--- WHAT IS REQUIRED ---
The expected output is an exact restatement of all the records.

--- RAW DATA ---
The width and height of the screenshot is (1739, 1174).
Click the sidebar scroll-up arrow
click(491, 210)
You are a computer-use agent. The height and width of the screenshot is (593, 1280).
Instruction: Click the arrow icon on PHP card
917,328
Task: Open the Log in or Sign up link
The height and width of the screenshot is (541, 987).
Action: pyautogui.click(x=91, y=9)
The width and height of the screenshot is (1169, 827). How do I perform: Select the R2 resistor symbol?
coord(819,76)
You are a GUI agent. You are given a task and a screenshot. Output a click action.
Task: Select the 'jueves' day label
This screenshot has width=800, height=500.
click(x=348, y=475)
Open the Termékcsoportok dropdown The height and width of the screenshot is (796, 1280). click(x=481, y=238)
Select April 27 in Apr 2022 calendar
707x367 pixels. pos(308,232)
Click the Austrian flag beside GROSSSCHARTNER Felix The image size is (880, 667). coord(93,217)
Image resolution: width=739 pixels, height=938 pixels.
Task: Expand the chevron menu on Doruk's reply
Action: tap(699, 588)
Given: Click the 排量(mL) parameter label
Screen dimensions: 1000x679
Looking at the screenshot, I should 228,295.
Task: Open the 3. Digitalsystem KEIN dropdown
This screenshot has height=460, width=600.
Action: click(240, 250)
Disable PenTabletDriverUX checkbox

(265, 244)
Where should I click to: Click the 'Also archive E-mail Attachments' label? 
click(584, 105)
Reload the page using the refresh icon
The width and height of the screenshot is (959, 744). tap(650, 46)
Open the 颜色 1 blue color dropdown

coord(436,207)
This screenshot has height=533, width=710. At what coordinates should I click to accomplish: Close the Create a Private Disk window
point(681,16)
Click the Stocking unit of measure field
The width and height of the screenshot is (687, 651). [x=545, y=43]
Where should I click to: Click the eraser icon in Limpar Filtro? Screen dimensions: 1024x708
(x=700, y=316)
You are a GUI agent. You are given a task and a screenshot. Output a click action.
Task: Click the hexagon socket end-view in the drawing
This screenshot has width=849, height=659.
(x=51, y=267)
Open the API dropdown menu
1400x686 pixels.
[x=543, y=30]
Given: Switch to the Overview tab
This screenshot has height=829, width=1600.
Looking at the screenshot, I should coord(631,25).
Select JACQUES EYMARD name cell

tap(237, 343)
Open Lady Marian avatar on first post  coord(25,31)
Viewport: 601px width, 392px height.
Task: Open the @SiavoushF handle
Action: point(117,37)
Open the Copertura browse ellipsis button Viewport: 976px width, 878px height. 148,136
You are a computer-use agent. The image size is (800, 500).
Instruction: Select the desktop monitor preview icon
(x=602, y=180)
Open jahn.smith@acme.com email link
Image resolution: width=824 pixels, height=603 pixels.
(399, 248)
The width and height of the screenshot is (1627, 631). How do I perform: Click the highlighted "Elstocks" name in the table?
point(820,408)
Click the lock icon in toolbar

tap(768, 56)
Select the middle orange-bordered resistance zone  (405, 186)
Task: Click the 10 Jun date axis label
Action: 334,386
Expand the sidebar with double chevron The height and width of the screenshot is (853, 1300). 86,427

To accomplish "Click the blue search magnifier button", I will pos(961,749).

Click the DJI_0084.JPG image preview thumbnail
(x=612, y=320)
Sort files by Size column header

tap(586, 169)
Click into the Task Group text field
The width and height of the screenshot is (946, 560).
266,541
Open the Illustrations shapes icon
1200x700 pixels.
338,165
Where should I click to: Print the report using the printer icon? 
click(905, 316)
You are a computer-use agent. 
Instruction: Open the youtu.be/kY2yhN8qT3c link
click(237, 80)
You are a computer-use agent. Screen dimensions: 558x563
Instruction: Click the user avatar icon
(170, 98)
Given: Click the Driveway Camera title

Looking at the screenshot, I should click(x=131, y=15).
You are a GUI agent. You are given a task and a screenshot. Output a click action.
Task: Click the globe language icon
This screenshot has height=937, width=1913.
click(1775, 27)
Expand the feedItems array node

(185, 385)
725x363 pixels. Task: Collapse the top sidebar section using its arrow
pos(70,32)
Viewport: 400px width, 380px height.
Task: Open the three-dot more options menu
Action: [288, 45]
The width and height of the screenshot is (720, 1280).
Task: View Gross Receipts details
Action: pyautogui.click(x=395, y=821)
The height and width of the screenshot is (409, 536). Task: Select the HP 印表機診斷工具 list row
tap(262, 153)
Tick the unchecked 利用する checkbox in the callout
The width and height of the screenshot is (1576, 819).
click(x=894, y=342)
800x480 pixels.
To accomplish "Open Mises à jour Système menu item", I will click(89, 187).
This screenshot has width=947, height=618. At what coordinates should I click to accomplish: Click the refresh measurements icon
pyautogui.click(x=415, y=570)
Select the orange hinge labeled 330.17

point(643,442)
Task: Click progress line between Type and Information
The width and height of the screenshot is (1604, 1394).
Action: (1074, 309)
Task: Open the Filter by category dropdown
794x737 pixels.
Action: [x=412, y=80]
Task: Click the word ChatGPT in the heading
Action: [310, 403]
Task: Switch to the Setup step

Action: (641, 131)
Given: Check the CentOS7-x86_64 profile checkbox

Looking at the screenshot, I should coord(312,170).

--- RESPONSE TO THIS EXERCISE ---
The width and height of the screenshot is (1739, 1174).
Click the sidebar scroll-up arrow
click(491, 210)
You are a computer-use agent. The height and width of the screenshot is (593, 1280).
Instruction: Click the arrow icon on PHP card
917,328
Task: Open the Log in or Sign up link
The height and width of the screenshot is (541, 987).
Action: pyautogui.click(x=91, y=9)
The width and height of the screenshot is (1169, 827). How do I perform: Select the R2 resistor symbol?
coord(819,76)
You are a GUI agent. You are given a task and a screenshot. Output a click action.
Task: Select the 'jueves' day label
This screenshot has width=800, height=500.
click(x=348, y=475)
Open the Termékcsoportok dropdown The height and width of the screenshot is (796, 1280). click(x=481, y=238)
Select April 27 in Apr 2022 calendar
707x367 pixels. pos(308,232)
Click the Austrian flag beside GROSSSCHARTNER Felix The image size is (880, 667). coord(93,217)
Image resolution: width=739 pixels, height=938 pixels.
Task: Expand the chevron menu on Doruk's reply
Action: tap(699, 588)
Given: Click the 排量(mL) parameter label
Screen dimensions: 1000x679
Looking at the screenshot, I should 228,295.
Task: Open the 3. Digitalsystem KEIN dropdown
This screenshot has height=460, width=600.
Action: click(240, 250)
Disable PenTabletDriverUX checkbox

(265, 244)
Where should I click to: Click the 'Also archive E-mail Attachments' label? 
click(584, 105)
Reload the page using the refresh icon
The width and height of the screenshot is (959, 744). tap(650, 46)
Open the 颜色 1 blue color dropdown

coord(436,207)
This screenshot has height=533, width=710. At what coordinates should I click to accomplish: Close the Create a Private Disk window
point(681,16)
Click the Stocking unit of measure field
The width and height of the screenshot is (687, 651). [x=545, y=43]
Where should I click to: Click the eraser icon in Limpar Filtro? Screen dimensions: 1024x708
(x=700, y=316)
You are a GUI agent. You are given a task and a screenshot. Output a click action.
Task: Click the hexagon socket end-view in the drawing
This screenshot has width=849, height=659.
(x=51, y=267)
Open the API dropdown menu
1400x686 pixels.
[x=543, y=30]
Given: Switch to the Overview tab
This screenshot has height=829, width=1600.
Looking at the screenshot, I should coord(631,25).
Select JACQUES EYMARD name cell

tap(237, 343)
Open Lady Marian avatar on first post  coord(25,31)
Viewport: 601px width, 392px height.
Task: Open the @SiavoushF handle
Action: point(117,37)
Open the Copertura browse ellipsis button Viewport: 976px width, 878px height. 148,136
You are a computer-use agent. The image size is (800, 500).
Instruction: Select the desktop monitor preview icon
(x=602, y=180)
Open jahn.smith@acme.com email link
Image resolution: width=824 pixels, height=603 pixels.
(399, 248)
The width and height of the screenshot is (1627, 631). How do I perform: Click the highlighted "Elstocks" name in the table?
point(820,408)
Click the lock icon in toolbar

tap(768, 56)
Select the middle orange-bordered resistance zone  (405, 186)
Task: Click the 10 Jun date axis label
Action: 334,386
Expand the sidebar with double chevron The height and width of the screenshot is (853, 1300). 86,427

To accomplish "Click the blue search magnifier button", I will pos(961,749).

Click the DJI_0084.JPG image preview thumbnail
(x=612, y=320)
Sort files by Size column header

tap(586, 169)
Click into the Task Group text field
The width and height of the screenshot is (946, 560).
266,541
Open the Illustrations shapes icon
1200x700 pixels.
338,165
Where should I click to: Print the report using the printer icon? 
click(905, 316)
You are a computer-use agent. 
Instruction: Open the youtu.be/kY2yhN8qT3c link
click(237, 80)
You are a computer-use agent. Screen dimensions: 558x563
Instruction: Click the user avatar icon
(170, 98)
Given: Click the Driveway Camera title

Looking at the screenshot, I should click(x=131, y=15).
You are a GUI agent. You are given a task and a screenshot. Output a click action.
Task: Click the globe language icon
This screenshot has height=937, width=1913.
click(1775, 27)
Expand the feedItems array node

(185, 385)
725x363 pixels. Task: Collapse the top sidebar section using its arrow
pos(70,32)
Viewport: 400px width, 380px height.
Task: Open the three-dot more options menu
Action: [288, 45]
The width and height of the screenshot is (720, 1280).
Task: View Gross Receipts details
Action: pyautogui.click(x=395, y=821)
The height and width of the screenshot is (409, 536). Task: Select the HP 印表機診斷工具 list row
tap(262, 153)
Tick the unchecked 利用する checkbox in the callout
The width and height of the screenshot is (1576, 819).
click(x=894, y=342)
800x480 pixels.
To accomplish "Open Mises à jour Système menu item", I will click(89, 187).
This screenshot has width=947, height=618. At what coordinates should I click to accomplish: Click the refresh measurements icon
pyautogui.click(x=415, y=570)
Select the orange hinge labeled 330.17

point(643,442)
Task: Click progress line between Type and Information
The width and height of the screenshot is (1604, 1394).
Action: (1074, 309)
Task: Open the Filter by category dropdown
794x737 pixels.
Action: [x=412, y=80]
Task: Click the word ChatGPT in the heading
Action: [310, 403]
Task: Switch to the Setup step

Action: (641, 131)
Given: Check the CentOS7-x86_64 profile checkbox

Looking at the screenshot, I should coord(312,170).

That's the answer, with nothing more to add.